Food Saf (Tokyo). 2016 Sep 17;4(3):61-73. doi: 10.14252/foodsafetyfscj.2016012. eCollection 2016 Sep.
Hepatic macrophages play an important role in homeostasis. The functional abnormalities of hepatic macrophages primarily or secondarily influence chemically induced hepatotoxicity. However, the evaluation system based on their functions has not yet been established. Recently, a new concept (M1-/M2-macrophage polarization) was proposed; M1-macropahges are induced by INF-γ, and show high phagocytosis/tissue damage, whereas M2-macropahges are induced by IL-4 and play roles in reparative fibrosis by releasing IL-10 and TGF-β1. In hepatogenesis, CD68-expressing M1-macrophages predominantly exist in embryos; in neonates, in contrast, CD163-/CD204-expressing M2-macrophages appear along the sinusoids and mature as Kupffer cells. Activated Kupffer cells by liposome decrease AST and ALT values, whereas AST and ALT values are increased under Kupffer cells depleted with clodronate treatment. Since Kupffer cells may be involved in clearance of liver enzymes, macrophage condition should be taken into consideration when hepatotoxicity is analyzed. In TAA-induced acute hepatic lesions, INF-γ, TNF-α and IL-6 for M1-factors and IL-4 for M2-factors are already increased before histopathological change; the appearance of CD68-expressing M1-macrophages and CD163-expressing M2-macrophages follows in injured centrilobular lesions, and TGF-β1 and IL-10 are increased for reparative fibrosis. CD68-expressing M1-macrophages co-express MHC class II and Iba-1, whereas CD163-expressing M2-macrophages also express CD204 and Galectin-3. Under macrophage depletion by clodoronate, TAA-treated rat livers show prolonged coagulation necrosis of hepatocytes, and then develop dystrophic calcification without reparative fibrosis. The depletion of hepatic macrophages influences hepatic lesion development. Collectively, a histopathological analysis method for hepatotoxicity according to M1-/M2-macrophage polarization would lead to the refinement of hazard characterization of chemicals in food and feed.
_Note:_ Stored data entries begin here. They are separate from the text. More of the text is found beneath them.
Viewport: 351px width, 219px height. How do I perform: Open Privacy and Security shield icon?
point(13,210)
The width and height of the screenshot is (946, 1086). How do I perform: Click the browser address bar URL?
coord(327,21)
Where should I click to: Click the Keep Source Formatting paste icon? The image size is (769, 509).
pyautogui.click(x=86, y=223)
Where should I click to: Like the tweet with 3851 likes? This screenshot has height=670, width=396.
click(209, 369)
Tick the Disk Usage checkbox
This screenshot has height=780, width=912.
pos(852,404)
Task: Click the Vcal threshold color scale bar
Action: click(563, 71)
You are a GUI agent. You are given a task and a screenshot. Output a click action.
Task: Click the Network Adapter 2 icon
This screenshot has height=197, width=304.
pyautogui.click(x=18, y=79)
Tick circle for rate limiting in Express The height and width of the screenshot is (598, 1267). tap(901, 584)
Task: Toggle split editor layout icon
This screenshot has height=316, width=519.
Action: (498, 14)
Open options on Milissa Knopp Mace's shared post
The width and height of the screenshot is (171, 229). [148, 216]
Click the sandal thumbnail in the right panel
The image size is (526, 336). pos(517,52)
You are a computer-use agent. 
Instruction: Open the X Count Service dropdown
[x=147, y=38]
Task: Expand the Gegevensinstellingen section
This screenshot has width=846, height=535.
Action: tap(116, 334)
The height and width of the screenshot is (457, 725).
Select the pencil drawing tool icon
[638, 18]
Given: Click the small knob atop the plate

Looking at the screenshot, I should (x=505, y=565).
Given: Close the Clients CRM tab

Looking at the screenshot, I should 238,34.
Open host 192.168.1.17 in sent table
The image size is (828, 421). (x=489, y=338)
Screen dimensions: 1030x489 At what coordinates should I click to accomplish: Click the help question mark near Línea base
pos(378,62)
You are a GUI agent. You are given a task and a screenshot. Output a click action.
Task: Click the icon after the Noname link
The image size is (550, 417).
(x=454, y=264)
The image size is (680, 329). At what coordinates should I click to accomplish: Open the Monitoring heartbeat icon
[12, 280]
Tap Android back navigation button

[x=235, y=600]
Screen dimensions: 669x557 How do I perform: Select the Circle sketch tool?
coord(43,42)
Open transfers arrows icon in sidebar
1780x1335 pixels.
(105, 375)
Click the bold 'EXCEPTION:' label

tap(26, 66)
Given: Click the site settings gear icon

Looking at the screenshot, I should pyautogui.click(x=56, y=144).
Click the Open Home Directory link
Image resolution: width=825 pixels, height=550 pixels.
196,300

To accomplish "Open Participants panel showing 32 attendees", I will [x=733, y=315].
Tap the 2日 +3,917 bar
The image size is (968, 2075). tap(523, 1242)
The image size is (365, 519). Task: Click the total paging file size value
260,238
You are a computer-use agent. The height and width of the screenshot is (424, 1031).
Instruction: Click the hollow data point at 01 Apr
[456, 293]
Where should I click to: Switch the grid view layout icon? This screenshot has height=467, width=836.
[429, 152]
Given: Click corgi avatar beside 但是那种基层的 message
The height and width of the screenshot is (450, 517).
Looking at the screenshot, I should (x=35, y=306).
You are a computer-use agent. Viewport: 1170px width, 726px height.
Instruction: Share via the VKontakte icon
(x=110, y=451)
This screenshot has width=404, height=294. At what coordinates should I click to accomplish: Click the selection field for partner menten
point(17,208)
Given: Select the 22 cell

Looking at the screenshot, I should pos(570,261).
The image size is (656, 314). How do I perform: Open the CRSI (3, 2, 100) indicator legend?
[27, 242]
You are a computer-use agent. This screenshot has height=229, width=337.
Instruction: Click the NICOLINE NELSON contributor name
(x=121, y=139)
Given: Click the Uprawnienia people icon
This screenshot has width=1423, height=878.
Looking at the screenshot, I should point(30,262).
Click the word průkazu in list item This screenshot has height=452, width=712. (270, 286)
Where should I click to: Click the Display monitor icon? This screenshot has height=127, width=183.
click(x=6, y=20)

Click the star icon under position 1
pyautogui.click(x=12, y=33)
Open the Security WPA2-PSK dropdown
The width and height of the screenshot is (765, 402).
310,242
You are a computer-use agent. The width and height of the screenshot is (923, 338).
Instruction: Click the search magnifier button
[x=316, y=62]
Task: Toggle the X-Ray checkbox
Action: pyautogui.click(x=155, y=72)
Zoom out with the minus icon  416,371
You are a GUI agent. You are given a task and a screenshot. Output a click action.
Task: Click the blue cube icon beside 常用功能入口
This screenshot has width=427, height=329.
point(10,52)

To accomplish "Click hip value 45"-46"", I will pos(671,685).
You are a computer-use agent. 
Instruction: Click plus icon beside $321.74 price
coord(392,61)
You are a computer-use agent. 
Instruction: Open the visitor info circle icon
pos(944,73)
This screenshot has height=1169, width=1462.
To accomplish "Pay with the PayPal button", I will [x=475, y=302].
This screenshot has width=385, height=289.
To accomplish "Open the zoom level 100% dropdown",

肝巨噬细胞在体内平衡中发挥着重要作用。肝巨噬细胞的功能异常会直接或间接影响化学诱导的肝毒性。然而,基于其功能的评估体系尚未建立。最近,一个新的概念(M1/M2巨噬细胞极化)被提出;M1巨噬细胞由INF-γ诱导,具有高吞噬作用/组织损伤作用,而M2巨噬细胞由IL-4诱导,通过释放IL-10和TGF-β1在修复性纤维化中发挥作用。在肝脏发生过程中,表达CD68的M1巨噬细胞主要存在于胚胎中;相反,在新生儿中,表达CD163/CD204的M2巨噬细胞沿肝血窦出现并发育为库普弗细胞。脂质体激活的库普弗细胞可降低AST和ALT值,而用氯膦酸盐处理使库普弗细胞耗竭时,AST和ALT值会升高。由于库普弗细胞可能参与肝酶的清除,因此在分析肝毒性时应考虑巨噬细胞的状态。在TAA诱导的急性肝损伤中,M1因子INF-γ、TNF-α和IL-6以及M2因子IL-4在组织病理学改变之前就已经升高;表达CD68的M1巨噬细胞和表达CD163的M2巨噬细胞出现在受损的小叶中心病变中,TGF-β1和IL-10升高以促进修复性纤维化。表达CD68的M1巨噬细胞共表达MHC II类分子和Iba-1,而表达CD163的M2巨噬细胞也表达CD204和半乳糖凝集素-3。在氯膦酸盐导致巨噬细胞耗竭的情况下,TAA处理的大鼠肝脏显示肝细胞的凝血性坏死延长,随后发展为营养不良性钙化,且无修复性纤维化。肝巨噬细胞的耗竭会影响肝损伤的发展。总体而言,一种根据M1/M2巨噬细胞极化进行肝毒性组织病理学分析的方法将有助于完善食品和饲料中化学物质的危害特征描述。